There are two kinds of alcoholics in this country; the social drinker, who hides behind the fancy concrete and brick walls of their mansions in Karori, Khandallah, and Oriental Bay; and the "down and outs", the dregs of society who visit the soup kitchen in Buckle Street, sleep out in the Basin Reserve, in the Night Shelter, and houses like 14 Ohiro Road, and 29-31 Abel Smith Street. The community only sees the latter group although they are less of a social nuisance than the people in power who have to rely on their social drinking to face life. Most people prefer to turn their heads the other way and ignore the problem, even the Government neglects its responsibility, leaving the bulk of the work to be done by voluntary organisations and individuals.

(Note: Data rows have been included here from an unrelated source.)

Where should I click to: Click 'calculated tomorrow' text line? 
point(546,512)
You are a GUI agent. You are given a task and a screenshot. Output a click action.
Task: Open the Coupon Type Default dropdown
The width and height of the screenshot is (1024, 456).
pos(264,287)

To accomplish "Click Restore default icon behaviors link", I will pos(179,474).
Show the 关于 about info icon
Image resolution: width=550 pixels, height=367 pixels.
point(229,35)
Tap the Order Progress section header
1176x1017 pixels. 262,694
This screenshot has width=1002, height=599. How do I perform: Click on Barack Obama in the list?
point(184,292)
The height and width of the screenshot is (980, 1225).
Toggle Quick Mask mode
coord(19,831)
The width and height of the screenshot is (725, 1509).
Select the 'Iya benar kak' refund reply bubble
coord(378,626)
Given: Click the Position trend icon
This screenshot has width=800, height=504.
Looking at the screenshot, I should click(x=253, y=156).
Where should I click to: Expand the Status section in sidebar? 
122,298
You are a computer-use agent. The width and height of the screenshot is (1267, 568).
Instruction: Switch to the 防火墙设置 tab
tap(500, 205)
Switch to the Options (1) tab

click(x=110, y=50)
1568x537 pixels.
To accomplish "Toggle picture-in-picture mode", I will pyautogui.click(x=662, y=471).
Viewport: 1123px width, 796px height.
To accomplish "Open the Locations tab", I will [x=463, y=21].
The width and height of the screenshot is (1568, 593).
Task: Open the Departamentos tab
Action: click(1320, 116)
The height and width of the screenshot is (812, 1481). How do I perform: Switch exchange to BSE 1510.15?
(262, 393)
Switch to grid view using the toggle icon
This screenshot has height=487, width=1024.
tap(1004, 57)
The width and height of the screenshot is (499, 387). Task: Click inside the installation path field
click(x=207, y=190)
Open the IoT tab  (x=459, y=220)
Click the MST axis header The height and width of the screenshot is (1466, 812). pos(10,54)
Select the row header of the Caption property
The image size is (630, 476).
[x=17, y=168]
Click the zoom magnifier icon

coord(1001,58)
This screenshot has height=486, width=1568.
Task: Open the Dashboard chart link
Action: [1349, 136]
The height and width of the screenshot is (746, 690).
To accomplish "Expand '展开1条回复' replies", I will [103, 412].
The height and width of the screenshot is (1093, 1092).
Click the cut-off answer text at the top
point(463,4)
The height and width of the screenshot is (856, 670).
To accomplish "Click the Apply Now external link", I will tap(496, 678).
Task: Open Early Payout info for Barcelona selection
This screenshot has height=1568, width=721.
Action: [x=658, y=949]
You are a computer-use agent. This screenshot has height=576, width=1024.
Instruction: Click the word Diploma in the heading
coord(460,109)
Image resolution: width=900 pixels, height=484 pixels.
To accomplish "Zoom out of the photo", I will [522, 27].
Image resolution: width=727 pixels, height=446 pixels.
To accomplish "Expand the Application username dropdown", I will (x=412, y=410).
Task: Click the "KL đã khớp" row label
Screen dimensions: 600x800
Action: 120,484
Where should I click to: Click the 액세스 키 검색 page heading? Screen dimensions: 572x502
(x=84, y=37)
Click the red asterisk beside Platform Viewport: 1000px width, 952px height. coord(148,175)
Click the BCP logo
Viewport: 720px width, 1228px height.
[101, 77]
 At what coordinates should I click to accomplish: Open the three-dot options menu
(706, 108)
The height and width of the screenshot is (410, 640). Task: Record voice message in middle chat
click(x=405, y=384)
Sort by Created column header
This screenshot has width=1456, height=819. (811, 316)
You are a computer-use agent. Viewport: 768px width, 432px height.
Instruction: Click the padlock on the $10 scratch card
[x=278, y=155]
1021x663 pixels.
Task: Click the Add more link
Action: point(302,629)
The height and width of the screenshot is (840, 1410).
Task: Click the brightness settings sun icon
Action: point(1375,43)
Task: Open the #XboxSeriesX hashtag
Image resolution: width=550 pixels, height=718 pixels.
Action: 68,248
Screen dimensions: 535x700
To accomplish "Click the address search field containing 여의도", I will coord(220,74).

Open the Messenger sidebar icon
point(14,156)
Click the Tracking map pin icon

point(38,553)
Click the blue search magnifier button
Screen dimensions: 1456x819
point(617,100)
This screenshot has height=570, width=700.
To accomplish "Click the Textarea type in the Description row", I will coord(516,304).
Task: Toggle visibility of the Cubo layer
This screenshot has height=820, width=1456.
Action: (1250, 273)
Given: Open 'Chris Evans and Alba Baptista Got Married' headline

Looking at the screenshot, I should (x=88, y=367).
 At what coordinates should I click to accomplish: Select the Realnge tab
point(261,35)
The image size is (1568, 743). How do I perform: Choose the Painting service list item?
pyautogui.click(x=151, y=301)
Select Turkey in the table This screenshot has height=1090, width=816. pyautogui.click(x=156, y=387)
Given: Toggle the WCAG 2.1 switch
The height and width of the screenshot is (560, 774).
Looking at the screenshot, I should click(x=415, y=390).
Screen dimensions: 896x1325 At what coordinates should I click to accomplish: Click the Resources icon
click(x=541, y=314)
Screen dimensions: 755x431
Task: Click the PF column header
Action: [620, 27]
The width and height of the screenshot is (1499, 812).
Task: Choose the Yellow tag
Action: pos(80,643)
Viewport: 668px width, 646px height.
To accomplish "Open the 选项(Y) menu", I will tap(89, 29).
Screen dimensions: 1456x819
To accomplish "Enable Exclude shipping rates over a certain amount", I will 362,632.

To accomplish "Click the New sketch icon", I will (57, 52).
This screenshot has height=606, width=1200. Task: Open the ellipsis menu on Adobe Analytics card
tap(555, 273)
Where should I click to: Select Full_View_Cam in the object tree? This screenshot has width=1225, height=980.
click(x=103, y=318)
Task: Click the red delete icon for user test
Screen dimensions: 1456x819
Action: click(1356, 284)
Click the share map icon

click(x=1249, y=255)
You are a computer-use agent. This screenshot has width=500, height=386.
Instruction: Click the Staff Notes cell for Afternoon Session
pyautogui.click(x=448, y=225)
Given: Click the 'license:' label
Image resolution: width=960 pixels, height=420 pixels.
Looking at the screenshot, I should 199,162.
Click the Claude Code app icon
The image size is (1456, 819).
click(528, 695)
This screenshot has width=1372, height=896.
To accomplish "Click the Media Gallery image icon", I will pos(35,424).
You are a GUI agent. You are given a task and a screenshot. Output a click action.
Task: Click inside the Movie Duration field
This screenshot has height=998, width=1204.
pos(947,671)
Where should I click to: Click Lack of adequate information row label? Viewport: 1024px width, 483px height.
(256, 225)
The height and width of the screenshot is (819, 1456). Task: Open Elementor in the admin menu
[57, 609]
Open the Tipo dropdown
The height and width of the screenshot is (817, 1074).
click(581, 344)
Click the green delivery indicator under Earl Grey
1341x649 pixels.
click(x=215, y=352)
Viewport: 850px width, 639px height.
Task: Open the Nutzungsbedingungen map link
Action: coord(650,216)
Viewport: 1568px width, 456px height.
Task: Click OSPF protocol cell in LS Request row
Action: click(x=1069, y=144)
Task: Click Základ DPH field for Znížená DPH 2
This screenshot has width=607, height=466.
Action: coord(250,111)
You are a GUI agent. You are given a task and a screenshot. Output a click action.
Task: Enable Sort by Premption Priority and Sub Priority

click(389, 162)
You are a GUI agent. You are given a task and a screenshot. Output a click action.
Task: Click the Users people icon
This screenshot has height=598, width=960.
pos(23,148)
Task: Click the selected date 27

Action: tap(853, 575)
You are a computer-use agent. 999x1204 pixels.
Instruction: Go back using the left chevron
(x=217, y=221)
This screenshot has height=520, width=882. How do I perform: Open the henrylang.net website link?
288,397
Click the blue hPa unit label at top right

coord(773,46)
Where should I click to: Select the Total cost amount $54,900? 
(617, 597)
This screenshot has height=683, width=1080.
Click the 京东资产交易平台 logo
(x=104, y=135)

Image of a man sleeping on the street

One such organisation is the Wellington City Mission, headed by the Rev. Walter Arnold (a Canon in the Anglican church). The Mission hands out the $21 per week Social Security benefit to the alcoholics at $2 a day for four days a week, and $3 or $4 on Friday. This leaves a balance of $9 or $10 a week which according to the Rev. Arnold goes towards board or rent, if the beneficiary has somewhere to stay. But what happens to the $10 which belongs to those who have nowhere to live? The Mission says that the money is deposited in bank accounts and is used to pay for any convalescent expenses or specialists fees. However, very few ever get this sort of treatment, so that the money keeps on growing in these bank accounts waiting to be claimed.

Many of the alcoholics are unhappy with the way their money is being kept from them. Some alcoholics say that Arnold has as much as $1700 in trust, but they have never seen it. Most believe they will never see it either. No doubt many may treat their claims as fanciful, but when Salient interviewed Arnold he refused to be drawn on the topic and would not say what happened to money that is not claimed or is left after someone dies.